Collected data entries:
────────────────

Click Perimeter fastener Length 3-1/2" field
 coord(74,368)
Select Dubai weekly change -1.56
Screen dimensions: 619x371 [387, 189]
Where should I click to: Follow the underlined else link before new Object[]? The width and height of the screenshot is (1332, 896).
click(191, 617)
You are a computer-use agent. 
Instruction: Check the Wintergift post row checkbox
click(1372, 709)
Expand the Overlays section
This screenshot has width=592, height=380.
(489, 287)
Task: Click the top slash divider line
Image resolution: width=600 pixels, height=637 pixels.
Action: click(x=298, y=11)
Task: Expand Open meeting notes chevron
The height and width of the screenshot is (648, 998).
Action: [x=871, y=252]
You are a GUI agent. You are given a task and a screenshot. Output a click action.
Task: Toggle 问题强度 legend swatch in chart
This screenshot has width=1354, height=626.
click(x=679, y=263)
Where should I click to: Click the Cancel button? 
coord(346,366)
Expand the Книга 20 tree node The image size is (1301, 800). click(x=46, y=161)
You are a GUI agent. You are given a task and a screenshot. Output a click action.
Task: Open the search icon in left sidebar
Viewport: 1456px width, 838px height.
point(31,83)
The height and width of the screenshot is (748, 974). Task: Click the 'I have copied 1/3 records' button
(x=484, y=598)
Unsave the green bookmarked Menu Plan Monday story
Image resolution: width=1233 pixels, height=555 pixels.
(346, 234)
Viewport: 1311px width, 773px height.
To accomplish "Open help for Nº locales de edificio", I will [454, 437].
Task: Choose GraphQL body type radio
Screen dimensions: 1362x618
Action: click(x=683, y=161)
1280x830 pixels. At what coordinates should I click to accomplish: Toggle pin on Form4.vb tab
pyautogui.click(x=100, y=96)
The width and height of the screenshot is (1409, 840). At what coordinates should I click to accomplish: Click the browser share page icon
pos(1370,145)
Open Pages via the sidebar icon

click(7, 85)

────────────────

▶ Problem to solve
An exact copy of all the records above is the required answer.

▶ Answer section
Click Perimeter fastener Length 3-1/2" field
 coord(74,368)
Select Dubai weekly change -1.56
Screen dimensions: 619x371 [387, 189]
Where should I click to: Follow the underlined else link before new Object[]? The width and height of the screenshot is (1332, 896).
click(191, 617)
You are a computer-use agent. 
Instruction: Check the Wintergift post row checkbox
click(1372, 709)
Expand the Overlays section
This screenshot has width=592, height=380.
(489, 287)
Task: Click the top slash divider line
Image resolution: width=600 pixels, height=637 pixels.
Action: click(x=298, y=11)
Task: Expand Open meeting notes chevron
The height and width of the screenshot is (648, 998).
Action: [x=871, y=252]
You are a GUI agent. You are given a task and a screenshot. Output a click action.
Task: Toggle 问题强度 legend swatch in chart
This screenshot has width=1354, height=626.
click(x=679, y=263)
Where should I click to: Click the Cancel button? 
coord(346,366)
Expand the Книга 20 tree node The image size is (1301, 800). click(x=46, y=161)
You are a GUI agent. You are given a task and a screenshot. Output a click action.
Task: Open the search icon in left sidebar
Viewport: 1456px width, 838px height.
point(31,83)
The height and width of the screenshot is (748, 974). Task: Click the 'I have copied 1/3 records' button
(x=484, y=598)
Unsave the green bookmarked Menu Plan Monday story
Image resolution: width=1233 pixels, height=555 pixels.
(346, 234)
Viewport: 1311px width, 773px height.
To accomplish "Open help for Nº locales de edificio", I will [454, 437].
Task: Choose GraphQL body type radio
Screen dimensions: 1362x618
Action: click(x=683, y=161)
1280x830 pixels. At what coordinates should I click to accomplish: Toggle pin on Form4.vb tab
pyautogui.click(x=100, y=96)
The width and height of the screenshot is (1409, 840). At what coordinates should I click to accomplish: Click the browser share page icon
pos(1370,145)
Open Pages via the sidebar icon

click(7, 85)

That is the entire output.